I’ve always hated fruit (though I love vegetables) and feel like it’s a chore to eat. The mandarin oranges (I can’t call them clementines—is this an East Coast thing?) Granny Smiths and bananas I’ve been lugging to work the past few months have been killing me.

Fruit juice feels like a total waste of calories and smoothies seem like a joke. Melon is flat-out disgusting and the only food in the entire universe that I won’t eat (well, there’s malta, but that’s a beverage). Minus melon, I don’t mind tropical fruit every now and then, but that’s all. And maybe my problem is that I was raised on bland grocery store produce, though I doubt it.

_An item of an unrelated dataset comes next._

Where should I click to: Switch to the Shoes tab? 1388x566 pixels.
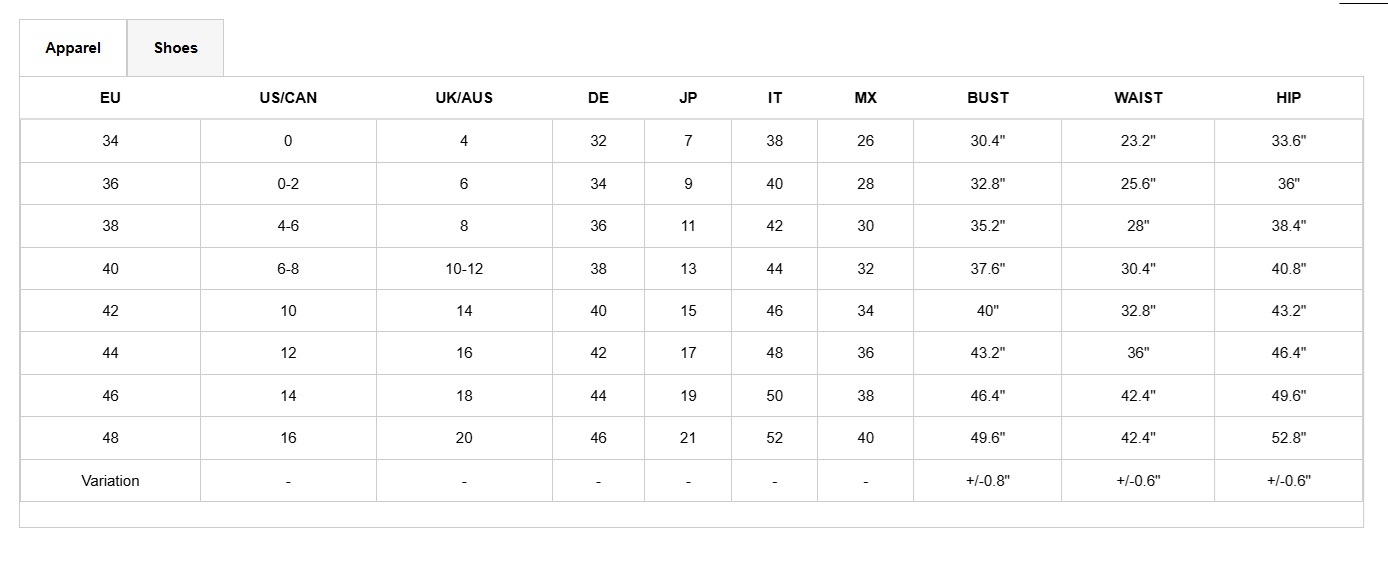[x=176, y=48]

People are always raving about Honeycrisp apples, but to me an apple is an apple and they’re boring.

If I want sweets, I would rather eat real desserts (poached pears and baked apples will not cut it). Nature just doesn’t make candy; that’s as sad as calling graham crackers cookies.

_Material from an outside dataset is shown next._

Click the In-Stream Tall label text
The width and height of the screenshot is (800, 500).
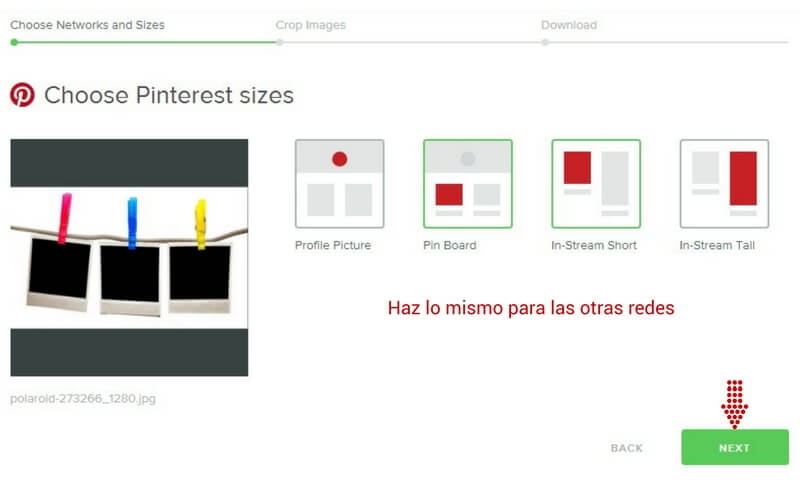pos(717,245)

Bad fruit image from Lunacy Beads

 

The Land of Lean Beef

Beefscape
The term beefcake (as opposed to cheesecake, I suppose) always seemed funny, unsexy and early ‘80s like Chippendale’s dancers and referring to asses as buns.

Beefscapes, on the other hand, are the most awesome food art since that guy started painting on tortillas (and they certainly beat Sandra Lee’s tablescapes). Canyons and valleys of meat? Maybe the Cattlemen’s Beef Promotion and Research Board's new ad campaign is working on me because I’m not a huge beef eater, yet I still find these carnivorous dioramas creepily mesmerizing.

Just get a load of that eye-popping Crumb-Crusted Top Sirloin and Roasted Garlic Potatoes with Bourbon Sauce.

via The Grinder

What Would Honey Maid Do?

Graham_crackers

I’m guessing that on average I might bake a cheesecake every year and a half. And the reason I know this is because when I went to put my new ¾-still-full box of graham crackers into the cupboard after Thanksgiving, I was faced with two other ¾-still-full boxes of graham crackers. One had an expiration date of December 26, 2004, the other had no expiration date to speak of.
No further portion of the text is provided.